If Nora were more informed on all things World Wide Web, she would probably scorn the notion of online diaries altogether. All this talk and no action. To her the computer is just a big box to play games on, although she sometimes asks me to "check it up," meaning that I should confirm one of her theories or half-remembered facts by means of the Internet.

Her last day of summer vacation involved this:

She got all the way to the top. Apparently gym staff were calling one another to come look, and there was spontaneous applause from other exercisers when she made it over a difficult boulder-y bit.

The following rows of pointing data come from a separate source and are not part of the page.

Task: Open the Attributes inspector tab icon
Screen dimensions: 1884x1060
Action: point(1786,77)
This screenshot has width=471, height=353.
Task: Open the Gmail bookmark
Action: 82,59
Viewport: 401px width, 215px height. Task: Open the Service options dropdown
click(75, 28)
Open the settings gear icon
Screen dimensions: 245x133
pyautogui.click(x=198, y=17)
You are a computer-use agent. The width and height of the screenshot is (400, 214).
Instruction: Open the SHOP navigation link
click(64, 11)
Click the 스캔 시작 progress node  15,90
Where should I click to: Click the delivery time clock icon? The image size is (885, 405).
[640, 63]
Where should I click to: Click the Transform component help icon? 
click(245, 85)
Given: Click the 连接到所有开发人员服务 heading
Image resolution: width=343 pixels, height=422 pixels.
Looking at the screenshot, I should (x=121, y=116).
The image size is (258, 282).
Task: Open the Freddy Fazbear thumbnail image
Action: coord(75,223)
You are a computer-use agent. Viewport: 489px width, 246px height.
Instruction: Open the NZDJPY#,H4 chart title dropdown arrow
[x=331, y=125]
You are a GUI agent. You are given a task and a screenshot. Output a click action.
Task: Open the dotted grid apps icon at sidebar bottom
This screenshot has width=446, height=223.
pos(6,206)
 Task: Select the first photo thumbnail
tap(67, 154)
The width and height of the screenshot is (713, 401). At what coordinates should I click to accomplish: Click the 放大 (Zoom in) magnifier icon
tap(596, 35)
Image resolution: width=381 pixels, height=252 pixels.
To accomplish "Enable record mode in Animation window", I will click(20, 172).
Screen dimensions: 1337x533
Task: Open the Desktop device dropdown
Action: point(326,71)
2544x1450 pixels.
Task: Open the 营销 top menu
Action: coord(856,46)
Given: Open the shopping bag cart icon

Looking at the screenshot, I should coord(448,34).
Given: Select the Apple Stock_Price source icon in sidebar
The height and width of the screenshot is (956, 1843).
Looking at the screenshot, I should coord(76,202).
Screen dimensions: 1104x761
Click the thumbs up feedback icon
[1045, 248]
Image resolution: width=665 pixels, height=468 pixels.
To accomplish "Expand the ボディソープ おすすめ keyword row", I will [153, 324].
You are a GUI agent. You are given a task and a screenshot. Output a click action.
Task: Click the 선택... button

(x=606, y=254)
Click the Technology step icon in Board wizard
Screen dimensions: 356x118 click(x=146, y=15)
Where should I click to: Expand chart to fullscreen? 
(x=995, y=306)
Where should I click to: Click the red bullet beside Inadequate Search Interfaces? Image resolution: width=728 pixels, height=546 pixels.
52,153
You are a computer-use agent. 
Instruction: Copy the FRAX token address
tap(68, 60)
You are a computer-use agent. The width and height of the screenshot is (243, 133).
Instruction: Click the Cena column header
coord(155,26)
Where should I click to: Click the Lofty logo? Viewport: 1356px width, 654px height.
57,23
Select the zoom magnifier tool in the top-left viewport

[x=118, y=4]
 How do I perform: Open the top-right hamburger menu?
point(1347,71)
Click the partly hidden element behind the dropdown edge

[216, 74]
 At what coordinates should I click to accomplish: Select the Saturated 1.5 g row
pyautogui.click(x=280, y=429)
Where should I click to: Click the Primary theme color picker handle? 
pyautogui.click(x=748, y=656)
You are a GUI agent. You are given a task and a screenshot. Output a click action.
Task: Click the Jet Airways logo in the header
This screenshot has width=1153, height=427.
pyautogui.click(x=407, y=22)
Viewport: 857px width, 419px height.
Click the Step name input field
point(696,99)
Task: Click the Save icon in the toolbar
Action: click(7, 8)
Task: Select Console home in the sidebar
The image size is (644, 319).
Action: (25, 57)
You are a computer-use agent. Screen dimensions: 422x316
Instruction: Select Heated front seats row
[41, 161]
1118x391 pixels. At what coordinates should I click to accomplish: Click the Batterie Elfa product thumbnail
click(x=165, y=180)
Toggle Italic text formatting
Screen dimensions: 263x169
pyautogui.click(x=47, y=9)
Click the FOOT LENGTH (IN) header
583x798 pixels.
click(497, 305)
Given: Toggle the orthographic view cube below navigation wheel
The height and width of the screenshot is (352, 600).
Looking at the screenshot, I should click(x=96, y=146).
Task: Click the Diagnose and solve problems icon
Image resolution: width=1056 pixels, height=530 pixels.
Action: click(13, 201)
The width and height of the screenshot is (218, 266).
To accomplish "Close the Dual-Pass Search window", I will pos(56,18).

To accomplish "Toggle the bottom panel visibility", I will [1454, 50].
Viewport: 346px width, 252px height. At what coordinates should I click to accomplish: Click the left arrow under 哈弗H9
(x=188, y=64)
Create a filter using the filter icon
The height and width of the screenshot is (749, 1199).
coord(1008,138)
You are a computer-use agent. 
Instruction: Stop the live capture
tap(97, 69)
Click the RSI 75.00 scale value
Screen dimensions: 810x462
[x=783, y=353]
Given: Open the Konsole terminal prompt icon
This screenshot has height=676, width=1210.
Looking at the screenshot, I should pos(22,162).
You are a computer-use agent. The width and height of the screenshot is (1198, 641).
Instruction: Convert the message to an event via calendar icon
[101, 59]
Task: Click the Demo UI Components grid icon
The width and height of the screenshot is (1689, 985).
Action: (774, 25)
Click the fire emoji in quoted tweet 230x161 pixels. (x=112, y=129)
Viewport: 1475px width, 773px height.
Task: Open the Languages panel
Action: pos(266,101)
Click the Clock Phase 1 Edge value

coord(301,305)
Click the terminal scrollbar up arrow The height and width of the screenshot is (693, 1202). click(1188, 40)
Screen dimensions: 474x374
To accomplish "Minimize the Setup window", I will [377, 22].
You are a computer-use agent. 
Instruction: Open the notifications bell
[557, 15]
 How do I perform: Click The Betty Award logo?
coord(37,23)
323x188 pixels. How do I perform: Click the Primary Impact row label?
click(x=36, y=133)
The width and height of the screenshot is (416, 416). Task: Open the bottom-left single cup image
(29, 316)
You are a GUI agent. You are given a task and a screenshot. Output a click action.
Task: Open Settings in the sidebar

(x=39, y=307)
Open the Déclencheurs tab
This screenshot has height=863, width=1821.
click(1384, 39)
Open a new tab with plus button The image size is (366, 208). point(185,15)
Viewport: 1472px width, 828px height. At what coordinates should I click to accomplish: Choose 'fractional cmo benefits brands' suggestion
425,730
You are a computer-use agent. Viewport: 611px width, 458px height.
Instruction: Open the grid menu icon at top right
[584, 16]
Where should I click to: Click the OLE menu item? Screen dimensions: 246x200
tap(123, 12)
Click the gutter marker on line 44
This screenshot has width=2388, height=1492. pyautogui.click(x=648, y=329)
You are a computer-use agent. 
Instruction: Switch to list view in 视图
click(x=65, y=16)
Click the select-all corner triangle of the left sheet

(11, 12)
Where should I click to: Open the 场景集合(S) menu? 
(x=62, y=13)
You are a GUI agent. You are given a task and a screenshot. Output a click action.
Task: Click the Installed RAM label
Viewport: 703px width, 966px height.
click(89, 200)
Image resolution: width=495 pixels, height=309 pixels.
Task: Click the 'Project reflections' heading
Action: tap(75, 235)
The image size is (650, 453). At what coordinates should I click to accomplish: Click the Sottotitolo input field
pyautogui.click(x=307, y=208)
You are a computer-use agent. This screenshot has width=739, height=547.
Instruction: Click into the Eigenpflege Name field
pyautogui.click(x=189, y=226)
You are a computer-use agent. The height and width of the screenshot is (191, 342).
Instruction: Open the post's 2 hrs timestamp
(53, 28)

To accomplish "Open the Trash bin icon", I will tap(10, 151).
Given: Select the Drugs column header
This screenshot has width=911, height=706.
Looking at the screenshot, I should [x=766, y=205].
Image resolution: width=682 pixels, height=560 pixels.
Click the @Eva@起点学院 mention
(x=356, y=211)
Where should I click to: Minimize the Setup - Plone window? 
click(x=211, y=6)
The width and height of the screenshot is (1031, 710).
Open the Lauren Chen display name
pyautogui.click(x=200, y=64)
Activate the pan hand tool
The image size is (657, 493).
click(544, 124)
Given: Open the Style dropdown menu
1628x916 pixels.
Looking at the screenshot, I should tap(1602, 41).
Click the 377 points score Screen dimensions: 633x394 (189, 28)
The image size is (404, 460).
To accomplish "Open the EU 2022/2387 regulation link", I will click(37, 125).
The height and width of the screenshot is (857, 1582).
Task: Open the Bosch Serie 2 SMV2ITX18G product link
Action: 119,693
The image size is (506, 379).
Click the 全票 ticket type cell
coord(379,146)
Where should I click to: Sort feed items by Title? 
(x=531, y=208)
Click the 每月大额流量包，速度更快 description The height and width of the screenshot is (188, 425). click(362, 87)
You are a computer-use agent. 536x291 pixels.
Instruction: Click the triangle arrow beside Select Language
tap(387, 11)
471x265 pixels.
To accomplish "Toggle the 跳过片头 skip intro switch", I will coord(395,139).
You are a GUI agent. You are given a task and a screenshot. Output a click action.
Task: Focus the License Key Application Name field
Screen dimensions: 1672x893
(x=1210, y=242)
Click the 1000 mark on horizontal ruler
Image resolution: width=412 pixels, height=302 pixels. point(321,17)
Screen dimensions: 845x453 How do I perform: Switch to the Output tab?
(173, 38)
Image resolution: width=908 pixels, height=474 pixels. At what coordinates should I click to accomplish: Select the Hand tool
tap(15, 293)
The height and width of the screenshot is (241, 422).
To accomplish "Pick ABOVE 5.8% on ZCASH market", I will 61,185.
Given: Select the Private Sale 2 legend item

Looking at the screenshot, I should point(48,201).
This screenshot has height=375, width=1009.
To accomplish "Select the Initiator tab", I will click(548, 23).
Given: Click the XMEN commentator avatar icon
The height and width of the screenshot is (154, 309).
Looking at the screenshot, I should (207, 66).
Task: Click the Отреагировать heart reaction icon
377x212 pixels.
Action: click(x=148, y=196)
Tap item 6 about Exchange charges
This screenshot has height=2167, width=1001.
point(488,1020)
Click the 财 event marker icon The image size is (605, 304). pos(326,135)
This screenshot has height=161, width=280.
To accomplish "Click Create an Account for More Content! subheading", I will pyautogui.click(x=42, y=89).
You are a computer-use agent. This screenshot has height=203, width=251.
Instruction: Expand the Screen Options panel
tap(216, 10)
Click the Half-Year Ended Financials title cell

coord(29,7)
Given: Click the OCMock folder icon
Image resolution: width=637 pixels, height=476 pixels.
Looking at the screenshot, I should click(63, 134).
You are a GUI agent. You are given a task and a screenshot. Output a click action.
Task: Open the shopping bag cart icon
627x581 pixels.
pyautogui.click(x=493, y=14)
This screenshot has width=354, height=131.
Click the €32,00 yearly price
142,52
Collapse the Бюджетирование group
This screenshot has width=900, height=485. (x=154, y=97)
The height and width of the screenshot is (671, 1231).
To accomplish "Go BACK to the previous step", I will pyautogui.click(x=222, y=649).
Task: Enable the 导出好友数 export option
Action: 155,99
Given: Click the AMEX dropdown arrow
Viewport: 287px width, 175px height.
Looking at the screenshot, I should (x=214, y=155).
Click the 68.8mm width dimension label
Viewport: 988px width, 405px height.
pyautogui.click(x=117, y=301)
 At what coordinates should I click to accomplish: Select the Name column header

I would love to brag that she has some kind of natural ability, but it has to just be simple physics. Having that kind of limb strength but only weighing 36 pounds must be a little like being an ant or a spider.

Then she ate a bowl of ice cream as big as her head.

Then she got a pedicure, with the Superman logo painted on her big toes.

Yesterday I dropped her off at kindergarten and she gave me a huge "thumbs-up" sign before walking away all skinny-legged with her giant orange backpack. And I did not cry, I just had a little "oh man" moment as I walked to the train. This new walk to the train takes me through a rather intriguingly grubby stretch of Albany Park, so at least I did not have the moment for long. It is rather difficult to sustain mushy, sentimental, "Sunrise, Sunset" moments when you are dodging chicken wing bones, diseased pigeons, and people wearing bedroom slippers who want to know if you have a cigarette. It also goes past a blood bank, the slummy kind that pays you for donating, and it is always PACKED! At eight in the morning! Amazing how early people will awaken to trade plasma for Colt .45, it really warms your heart. Or your blood. Or your forty-ounce. Something.

I have been using Wikipedia as a sort of fortune-teller, hitting "random article" and seeing what it portends. Today it portended this! "We will need a lot more hemp before we're through." Wow, no shit! To make it through this movie, anyway!

---mimi smartypants doesn't recognize your laws!